*  Exported from  MasterCook  *

              NUT-STUFFED SEMOLINA PASTRIES, CYPRUS STYLE

Recipe By     :
Serving Size  : 30   Preparation Time :0:00
Categories    : Desserts

 Amount  Measure       Ingredient -- Preparation Method
--------  ------------  --------------------------------
    1/4   lb           Sweet butter
  1 1/4   c            Fine semolina
                       Orange flower water
    1/4   ts           Salt
  3       tb           Warm water (more if needed)
  1       c            Chopped unsalted pistachios
  4 1/2   tb           Granulated sugar
  1       tb           Ground cinnamon
                       Confectioners' sugar

 In a small, heavy saucepan, bring the butter to bubbling over medium heat
 and stir in the fine semolina.  Transfer to a small bowl, cover, and let
 stand overnight at room temperature.  The next day, uncover and add 2
 teaspoons orange flower water, the salt, and gradually the warm water,
 working with your fingers to make a firm dough.  Knead for 5 minutes, then
 cover and let rest 1 hour.  Meanwhile, combine the pistachios, sugar, and
 ground cinnamon in a small bowl.
 Break off pieces of dough slightly larger in size than a walnut.  Work in
 your fingers to form a ball.  Press the center with your thumb to make a
 large well and fill with 1 teaspoon of the nut mixture, then cover over
 with dough and shape into an oval.
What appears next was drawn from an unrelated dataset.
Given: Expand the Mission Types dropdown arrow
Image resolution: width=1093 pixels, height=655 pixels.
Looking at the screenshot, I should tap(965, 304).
Set on a cookie sheet and continue
 until all pastries are shaped.  Bake in a moderate oven (350 F) for 30 to
 35 minutes or until the yellow color has become a light, not a deep,
 chestnut.  Remove to racks and cool for 10 minutes, then dip quickly into
 orange flower water and roll in confectioners' sugar.  Cool before
 storing.
 Note: You may substitute blanched almonds for the pistachios and peanut
 oil for the butter.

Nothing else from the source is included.